— TASK —
Your task is to print every entry below exactly as given.

— Data extracted from a collection —
+ + +

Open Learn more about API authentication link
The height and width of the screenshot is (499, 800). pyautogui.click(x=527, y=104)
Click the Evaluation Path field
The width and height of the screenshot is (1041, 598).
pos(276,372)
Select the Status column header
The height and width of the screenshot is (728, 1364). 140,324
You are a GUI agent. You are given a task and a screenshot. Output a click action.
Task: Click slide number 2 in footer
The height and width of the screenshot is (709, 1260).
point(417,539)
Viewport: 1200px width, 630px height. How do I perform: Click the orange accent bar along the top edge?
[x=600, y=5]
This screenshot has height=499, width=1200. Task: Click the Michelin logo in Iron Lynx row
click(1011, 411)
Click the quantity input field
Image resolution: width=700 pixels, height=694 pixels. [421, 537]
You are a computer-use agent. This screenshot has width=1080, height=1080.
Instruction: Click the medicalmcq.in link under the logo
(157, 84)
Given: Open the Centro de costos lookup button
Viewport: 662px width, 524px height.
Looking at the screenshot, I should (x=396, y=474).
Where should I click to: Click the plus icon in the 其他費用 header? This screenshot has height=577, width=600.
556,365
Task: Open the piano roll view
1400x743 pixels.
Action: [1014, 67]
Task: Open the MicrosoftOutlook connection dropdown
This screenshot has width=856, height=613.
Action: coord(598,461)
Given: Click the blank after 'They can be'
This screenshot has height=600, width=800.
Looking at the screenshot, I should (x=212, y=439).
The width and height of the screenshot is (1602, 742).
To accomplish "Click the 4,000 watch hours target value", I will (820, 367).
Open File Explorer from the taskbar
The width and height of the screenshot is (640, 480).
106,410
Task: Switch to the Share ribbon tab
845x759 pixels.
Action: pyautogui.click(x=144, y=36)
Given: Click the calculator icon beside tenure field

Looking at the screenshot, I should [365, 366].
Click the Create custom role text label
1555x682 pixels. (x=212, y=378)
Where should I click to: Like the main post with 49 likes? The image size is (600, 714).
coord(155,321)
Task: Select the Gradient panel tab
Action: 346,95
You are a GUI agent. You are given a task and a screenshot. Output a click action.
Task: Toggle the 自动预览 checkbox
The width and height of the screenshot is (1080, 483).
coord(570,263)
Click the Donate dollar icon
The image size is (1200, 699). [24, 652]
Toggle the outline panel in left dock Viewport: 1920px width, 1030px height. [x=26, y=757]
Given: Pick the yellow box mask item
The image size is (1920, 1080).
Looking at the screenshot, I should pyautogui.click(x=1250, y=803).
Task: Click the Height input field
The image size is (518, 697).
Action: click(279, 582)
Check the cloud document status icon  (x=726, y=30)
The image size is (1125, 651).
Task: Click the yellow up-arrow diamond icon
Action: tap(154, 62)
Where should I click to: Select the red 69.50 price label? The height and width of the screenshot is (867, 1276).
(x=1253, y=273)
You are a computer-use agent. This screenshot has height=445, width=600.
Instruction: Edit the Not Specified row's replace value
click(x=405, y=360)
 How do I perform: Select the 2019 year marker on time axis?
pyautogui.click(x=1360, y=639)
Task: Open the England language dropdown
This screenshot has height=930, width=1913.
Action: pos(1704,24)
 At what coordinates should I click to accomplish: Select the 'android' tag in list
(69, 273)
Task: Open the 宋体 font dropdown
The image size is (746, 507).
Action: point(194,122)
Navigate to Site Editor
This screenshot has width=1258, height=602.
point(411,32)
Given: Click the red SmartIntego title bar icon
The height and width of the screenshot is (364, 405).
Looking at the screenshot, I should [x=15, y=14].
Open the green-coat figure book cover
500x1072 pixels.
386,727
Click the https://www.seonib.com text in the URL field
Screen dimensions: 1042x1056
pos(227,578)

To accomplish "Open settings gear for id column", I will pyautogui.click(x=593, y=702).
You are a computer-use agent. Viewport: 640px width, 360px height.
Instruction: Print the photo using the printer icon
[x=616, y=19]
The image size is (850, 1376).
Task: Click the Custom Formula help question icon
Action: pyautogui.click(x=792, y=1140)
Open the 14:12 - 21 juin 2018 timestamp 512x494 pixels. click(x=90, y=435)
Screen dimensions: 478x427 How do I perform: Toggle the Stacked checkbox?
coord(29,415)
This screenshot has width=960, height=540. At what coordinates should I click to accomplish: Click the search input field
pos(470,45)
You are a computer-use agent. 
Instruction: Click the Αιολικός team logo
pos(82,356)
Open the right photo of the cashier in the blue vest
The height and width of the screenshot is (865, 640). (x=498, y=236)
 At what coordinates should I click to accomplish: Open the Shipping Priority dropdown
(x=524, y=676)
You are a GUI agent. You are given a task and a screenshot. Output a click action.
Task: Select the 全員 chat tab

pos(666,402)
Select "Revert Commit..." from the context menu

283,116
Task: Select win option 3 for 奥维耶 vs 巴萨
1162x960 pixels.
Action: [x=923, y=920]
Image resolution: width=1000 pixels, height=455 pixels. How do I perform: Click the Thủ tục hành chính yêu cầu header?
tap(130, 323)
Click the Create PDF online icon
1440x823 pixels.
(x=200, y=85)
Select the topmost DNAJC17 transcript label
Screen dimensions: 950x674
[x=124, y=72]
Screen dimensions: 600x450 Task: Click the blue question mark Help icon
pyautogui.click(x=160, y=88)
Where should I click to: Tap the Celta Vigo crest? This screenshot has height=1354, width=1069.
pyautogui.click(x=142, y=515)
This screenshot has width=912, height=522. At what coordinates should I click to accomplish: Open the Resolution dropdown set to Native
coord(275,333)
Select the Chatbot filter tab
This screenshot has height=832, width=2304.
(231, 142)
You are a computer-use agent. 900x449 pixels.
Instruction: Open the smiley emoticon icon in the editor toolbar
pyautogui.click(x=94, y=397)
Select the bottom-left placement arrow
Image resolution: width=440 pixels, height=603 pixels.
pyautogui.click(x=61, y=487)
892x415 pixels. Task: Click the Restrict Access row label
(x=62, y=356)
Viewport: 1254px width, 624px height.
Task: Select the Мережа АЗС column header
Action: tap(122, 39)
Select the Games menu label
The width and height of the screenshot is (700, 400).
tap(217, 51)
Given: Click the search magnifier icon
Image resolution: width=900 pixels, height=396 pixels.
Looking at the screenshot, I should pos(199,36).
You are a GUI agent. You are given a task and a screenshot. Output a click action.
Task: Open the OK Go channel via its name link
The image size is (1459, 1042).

+ + +

— RESPONSE TO THIS EXERCISE —
Open Learn more about API authentication link
The height and width of the screenshot is (499, 800). pyautogui.click(x=527, y=104)
Click the Evaluation Path field
The width and height of the screenshot is (1041, 598).
pos(276,372)
Select the Status column header
The height and width of the screenshot is (728, 1364). 140,324
You are a GUI agent. You are given a task and a screenshot. Output a click action.
Task: Click slide number 2 in footer
The height and width of the screenshot is (709, 1260).
point(417,539)
Viewport: 1200px width, 630px height. How do I perform: Click the orange accent bar along the top edge?
[x=600, y=5]
This screenshot has height=499, width=1200. Task: Click the Michelin logo in Iron Lynx row
click(1011, 411)
Click the quantity input field
Image resolution: width=700 pixels, height=694 pixels. [421, 537]
You are a computer-use agent. This screenshot has width=1080, height=1080.
Instruction: Click the medicalmcq.in link under the logo
(157, 84)
Given: Open the Centro de costos lookup button
Viewport: 662px width, 524px height.
Looking at the screenshot, I should (x=396, y=474).
Where should I click to: Click the plus icon in the 其他費用 header? This screenshot has height=577, width=600.
556,365
Task: Open the piano roll view
1400x743 pixels.
Action: [1014, 67]
Task: Open the MicrosoftOutlook connection dropdown
This screenshot has width=856, height=613.
Action: coord(598,461)
Given: Click the blank after 'They can be'
This screenshot has height=600, width=800.
Looking at the screenshot, I should (x=212, y=439).
The width and height of the screenshot is (1602, 742).
To accomplish "Click the 4,000 watch hours target value", I will (820, 367).
Open File Explorer from the taskbar
The width and height of the screenshot is (640, 480).
106,410
Task: Switch to the Share ribbon tab
845x759 pixels.
Action: pyautogui.click(x=144, y=36)
Given: Click the calculator icon beside tenure field

Looking at the screenshot, I should [365, 366].
Click the Create custom role text label
1555x682 pixels. (x=212, y=378)
Where should I click to: Like the main post with 49 likes? The image size is (600, 714).
coord(155,321)
Task: Select the Gradient panel tab
Action: 346,95
You are a GUI agent. You are given a task and a screenshot. Output a click action.
Task: Toggle the 自动预览 checkbox
The width and height of the screenshot is (1080, 483).
coord(570,263)
Click the Donate dollar icon
The image size is (1200, 699). [24, 652]
Toggle the outline panel in left dock Viewport: 1920px width, 1030px height. [x=26, y=757]
Given: Pick the yellow box mask item
The image size is (1920, 1080).
Looking at the screenshot, I should pyautogui.click(x=1250, y=803).
Task: Click the Height input field
The image size is (518, 697).
Action: click(279, 582)
Check the cloud document status icon  (x=726, y=30)
The image size is (1125, 651).
Task: Click the yellow up-arrow diamond icon
Action: tap(154, 62)
Where should I click to: Select the red 69.50 price label? The height and width of the screenshot is (867, 1276).
(x=1253, y=273)
You are a computer-use agent. This screenshot has height=445, width=600.
Instruction: Edit the Not Specified row's replace value
click(x=405, y=360)
 How do I perform: Select the 2019 year marker on time axis?
pyautogui.click(x=1360, y=639)
Task: Open the England language dropdown
This screenshot has height=930, width=1913.
Action: pos(1704,24)
 At what coordinates should I click to accomplish: Select the 'android' tag in list
(69, 273)
Task: Open the 宋体 font dropdown
The image size is (746, 507).
Action: point(194,122)
Navigate to Site Editor
This screenshot has width=1258, height=602.
point(411,32)
Given: Click the red SmartIntego title bar icon
The height and width of the screenshot is (364, 405).
Looking at the screenshot, I should [x=15, y=14].
Open the green-coat figure book cover
500x1072 pixels.
386,727
Click the https://www.seonib.com text in the URL field
Screen dimensions: 1042x1056
pos(227,578)

To accomplish "Open settings gear for id column", I will pyautogui.click(x=593, y=702).
You are a computer-use agent. Viewport: 640px width, 360px height.
Instruction: Print the photo using the printer icon
[x=616, y=19]
The image size is (850, 1376).
Task: Click the Custom Formula help question icon
Action: pyautogui.click(x=792, y=1140)
Open the 14:12 - 21 juin 2018 timestamp 512x494 pixels. click(x=90, y=435)
Screen dimensions: 478x427 How do I perform: Toggle the Stacked checkbox?
coord(29,415)
This screenshot has width=960, height=540. At what coordinates should I click to accomplish: Click the search input field
pos(470,45)
You are a computer-use agent. 
Instruction: Click the Αιολικός team logo
pos(82,356)
Open the right photo of the cashier in the blue vest
The height and width of the screenshot is (865, 640). (x=498, y=236)
 At what coordinates should I click to accomplish: Open the Shipping Priority dropdown
(x=524, y=676)
You are a GUI agent. You are given a task and a screenshot. Output a click action.
Task: Select the 全員 chat tab

pos(666,402)
Select "Revert Commit..." from the context menu

283,116
Task: Select win option 3 for 奥维耶 vs 巴萨
1162x960 pixels.
Action: [x=923, y=920]
Image resolution: width=1000 pixels, height=455 pixels. How do I perform: Click the Thủ tục hành chính yêu cầu header?
tap(130, 323)
Click the Create PDF online icon
1440x823 pixels.
(x=200, y=85)
Select the topmost DNAJC17 transcript label
Screen dimensions: 950x674
[x=124, y=72]
Screen dimensions: 600x450 Task: Click the blue question mark Help icon
pyautogui.click(x=160, y=88)
Where should I click to: Tap the Celta Vigo crest? This screenshot has height=1354, width=1069.
pyautogui.click(x=142, y=515)
This screenshot has width=912, height=522. At what coordinates should I click to accomplish: Open the Resolution dropdown set to Native
coord(275,333)
Select the Chatbot filter tab
This screenshot has height=832, width=2304.
(231, 142)
You are a computer-use agent. 900x449 pixels.
Instruction: Open the smiley emoticon icon in the editor toolbar
pyautogui.click(x=94, y=397)
Select the bottom-left placement arrow
Image resolution: width=440 pixels, height=603 pixels.
pyautogui.click(x=61, y=487)
892x415 pixels. Task: Click the Restrict Access row label
(x=62, y=356)
Viewport: 1254px width, 624px height.
Task: Select the Мережа АЗС column header
Action: tap(122, 39)
Select the Games menu label
The width and height of the screenshot is (700, 400).
tap(217, 51)
Given: Click the search magnifier icon
Image resolution: width=900 pixels, height=396 pixels.
Looking at the screenshot, I should pos(199,36).
You are a GUI agent. You are given a task and a screenshot. Output a click action.
Task: Open the OK Go channel via its name link
The image size is (1459, 1042).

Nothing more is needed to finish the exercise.